= Dereverberation =

Process where the effects of reverberation are removed from sound

Dereverberation is the process by which the effects of reverberation are removed from sound, after such reverberant sound has been picked up by microphones. Dereverberation is a subtopic of acoustic digital signal processing and is most commonly applied to speech but also has relevance in some aspects of music processing. Dereverberation of audio (speech or music) is a corresponding function to blind deconvolution of images, although the techniques used are usually very different. Reverberation itself is caused by sound reflections in a room (or other enclosed space) and is quantified by the room reverberation time and the direct-to-reverberant ratio. The effect of dereverberation is to increase the direct-to-reverberant ratio so that the sound is perceived as closer and clearer.

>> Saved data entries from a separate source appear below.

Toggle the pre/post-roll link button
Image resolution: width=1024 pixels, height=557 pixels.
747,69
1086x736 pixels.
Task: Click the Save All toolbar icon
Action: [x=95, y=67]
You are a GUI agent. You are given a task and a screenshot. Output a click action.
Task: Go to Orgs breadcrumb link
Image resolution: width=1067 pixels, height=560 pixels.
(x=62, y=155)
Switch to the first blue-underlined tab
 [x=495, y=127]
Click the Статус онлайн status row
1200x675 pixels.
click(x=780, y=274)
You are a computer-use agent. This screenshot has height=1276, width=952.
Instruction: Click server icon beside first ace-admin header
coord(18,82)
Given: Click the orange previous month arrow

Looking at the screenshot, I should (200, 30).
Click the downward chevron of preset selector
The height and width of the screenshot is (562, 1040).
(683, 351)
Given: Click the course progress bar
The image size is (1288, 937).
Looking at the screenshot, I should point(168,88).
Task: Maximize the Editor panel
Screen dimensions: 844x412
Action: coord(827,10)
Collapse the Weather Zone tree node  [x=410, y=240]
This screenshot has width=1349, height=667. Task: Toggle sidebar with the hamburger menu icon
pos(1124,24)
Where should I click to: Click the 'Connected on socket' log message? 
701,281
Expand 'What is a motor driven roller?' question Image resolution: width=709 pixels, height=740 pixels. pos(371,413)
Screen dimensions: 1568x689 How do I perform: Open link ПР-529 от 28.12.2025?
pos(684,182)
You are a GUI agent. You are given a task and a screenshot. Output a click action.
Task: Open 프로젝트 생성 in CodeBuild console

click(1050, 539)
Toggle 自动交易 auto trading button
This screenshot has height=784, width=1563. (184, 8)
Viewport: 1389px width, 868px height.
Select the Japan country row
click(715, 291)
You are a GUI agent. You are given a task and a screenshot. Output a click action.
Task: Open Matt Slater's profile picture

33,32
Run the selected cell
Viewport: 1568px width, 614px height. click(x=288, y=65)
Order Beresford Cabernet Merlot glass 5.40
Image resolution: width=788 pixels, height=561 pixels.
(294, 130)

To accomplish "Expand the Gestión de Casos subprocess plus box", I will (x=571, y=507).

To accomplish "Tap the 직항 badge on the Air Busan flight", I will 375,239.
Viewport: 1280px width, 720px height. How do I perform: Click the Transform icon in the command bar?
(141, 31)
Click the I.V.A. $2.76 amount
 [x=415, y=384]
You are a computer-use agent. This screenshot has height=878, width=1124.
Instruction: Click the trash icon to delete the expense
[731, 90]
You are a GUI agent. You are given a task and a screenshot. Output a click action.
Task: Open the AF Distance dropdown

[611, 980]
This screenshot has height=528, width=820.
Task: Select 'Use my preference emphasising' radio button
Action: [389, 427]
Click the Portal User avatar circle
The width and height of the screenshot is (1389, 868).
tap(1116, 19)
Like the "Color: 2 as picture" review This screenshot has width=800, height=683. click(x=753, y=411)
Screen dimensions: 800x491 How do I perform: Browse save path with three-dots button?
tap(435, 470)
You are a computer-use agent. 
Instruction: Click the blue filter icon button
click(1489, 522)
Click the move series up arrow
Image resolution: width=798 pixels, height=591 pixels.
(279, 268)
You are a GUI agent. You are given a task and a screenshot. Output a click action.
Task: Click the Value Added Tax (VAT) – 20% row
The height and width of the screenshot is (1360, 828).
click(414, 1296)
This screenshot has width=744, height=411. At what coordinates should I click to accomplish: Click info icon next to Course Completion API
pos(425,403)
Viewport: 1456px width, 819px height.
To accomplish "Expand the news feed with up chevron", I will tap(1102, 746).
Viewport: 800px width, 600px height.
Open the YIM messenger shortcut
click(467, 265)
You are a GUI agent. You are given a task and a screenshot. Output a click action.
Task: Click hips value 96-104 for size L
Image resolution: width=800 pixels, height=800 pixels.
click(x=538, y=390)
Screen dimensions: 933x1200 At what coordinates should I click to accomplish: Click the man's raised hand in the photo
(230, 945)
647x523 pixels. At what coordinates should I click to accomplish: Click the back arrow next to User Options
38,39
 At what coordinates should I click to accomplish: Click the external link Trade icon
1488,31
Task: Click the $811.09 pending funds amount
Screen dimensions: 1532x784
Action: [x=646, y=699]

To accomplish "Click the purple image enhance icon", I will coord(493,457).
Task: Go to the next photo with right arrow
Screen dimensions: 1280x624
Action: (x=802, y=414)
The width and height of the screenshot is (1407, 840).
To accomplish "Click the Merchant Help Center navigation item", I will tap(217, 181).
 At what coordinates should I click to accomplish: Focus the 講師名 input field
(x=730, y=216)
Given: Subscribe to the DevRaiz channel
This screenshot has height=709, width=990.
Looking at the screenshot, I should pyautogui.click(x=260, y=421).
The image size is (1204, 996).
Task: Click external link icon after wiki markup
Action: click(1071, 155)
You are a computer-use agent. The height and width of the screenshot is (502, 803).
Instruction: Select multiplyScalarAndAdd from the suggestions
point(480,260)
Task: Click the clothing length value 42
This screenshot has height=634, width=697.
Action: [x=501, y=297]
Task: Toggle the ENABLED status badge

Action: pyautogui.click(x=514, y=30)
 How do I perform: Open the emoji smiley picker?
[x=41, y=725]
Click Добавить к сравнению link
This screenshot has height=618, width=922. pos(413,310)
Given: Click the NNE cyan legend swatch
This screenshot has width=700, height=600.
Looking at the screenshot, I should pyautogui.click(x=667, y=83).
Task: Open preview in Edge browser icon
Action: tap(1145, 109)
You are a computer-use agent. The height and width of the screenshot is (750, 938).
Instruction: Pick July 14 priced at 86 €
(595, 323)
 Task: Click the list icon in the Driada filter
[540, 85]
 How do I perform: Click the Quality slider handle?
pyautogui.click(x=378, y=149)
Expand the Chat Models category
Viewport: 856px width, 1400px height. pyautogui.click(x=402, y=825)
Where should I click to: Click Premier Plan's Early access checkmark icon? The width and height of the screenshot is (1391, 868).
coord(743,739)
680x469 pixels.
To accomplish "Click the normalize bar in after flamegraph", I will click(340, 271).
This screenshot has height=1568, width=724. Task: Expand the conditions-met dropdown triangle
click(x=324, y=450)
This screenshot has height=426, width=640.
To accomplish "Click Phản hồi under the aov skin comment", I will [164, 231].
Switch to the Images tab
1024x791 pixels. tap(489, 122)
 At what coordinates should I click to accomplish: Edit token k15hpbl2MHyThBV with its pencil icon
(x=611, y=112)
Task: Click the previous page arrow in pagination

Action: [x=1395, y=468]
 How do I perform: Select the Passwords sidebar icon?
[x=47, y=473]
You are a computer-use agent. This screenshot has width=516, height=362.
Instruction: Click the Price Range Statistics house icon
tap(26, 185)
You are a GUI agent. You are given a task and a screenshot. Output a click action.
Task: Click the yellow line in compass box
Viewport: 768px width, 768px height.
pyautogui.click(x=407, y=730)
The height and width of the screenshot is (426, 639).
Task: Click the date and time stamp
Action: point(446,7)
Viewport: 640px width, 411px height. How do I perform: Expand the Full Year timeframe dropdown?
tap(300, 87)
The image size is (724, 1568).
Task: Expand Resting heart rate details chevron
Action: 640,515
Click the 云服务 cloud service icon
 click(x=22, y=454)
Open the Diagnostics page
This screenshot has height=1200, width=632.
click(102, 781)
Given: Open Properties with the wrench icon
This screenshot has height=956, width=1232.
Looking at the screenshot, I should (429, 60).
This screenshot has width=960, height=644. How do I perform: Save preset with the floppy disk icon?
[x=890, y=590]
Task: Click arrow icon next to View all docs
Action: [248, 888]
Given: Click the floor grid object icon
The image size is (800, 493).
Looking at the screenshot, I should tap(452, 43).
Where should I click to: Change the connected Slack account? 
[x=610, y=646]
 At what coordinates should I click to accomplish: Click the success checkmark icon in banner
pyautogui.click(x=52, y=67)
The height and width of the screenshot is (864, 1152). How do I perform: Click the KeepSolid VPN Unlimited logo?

A main application of dereverberation is in hands-free phones and desktop conferencing terminals because, in these cases, the microphones are not close to the source of sound – the talker’s mouth – but at arm’s length or further distance. As well as telecommunications, dereverberation is importantly applied in automatic speech recognition because speech recognizers are usually error-prone in reverberant scenarios.

Dereverberation became established as a topic of scientific research in the years 2000 to 2005., although a few notable early articles exist. The first scientific text book on the topic was published in 2010. A global scientific study sponsored by the IEEE Technical Committee for Audio and Acoustic Signal Processing took place in 2014.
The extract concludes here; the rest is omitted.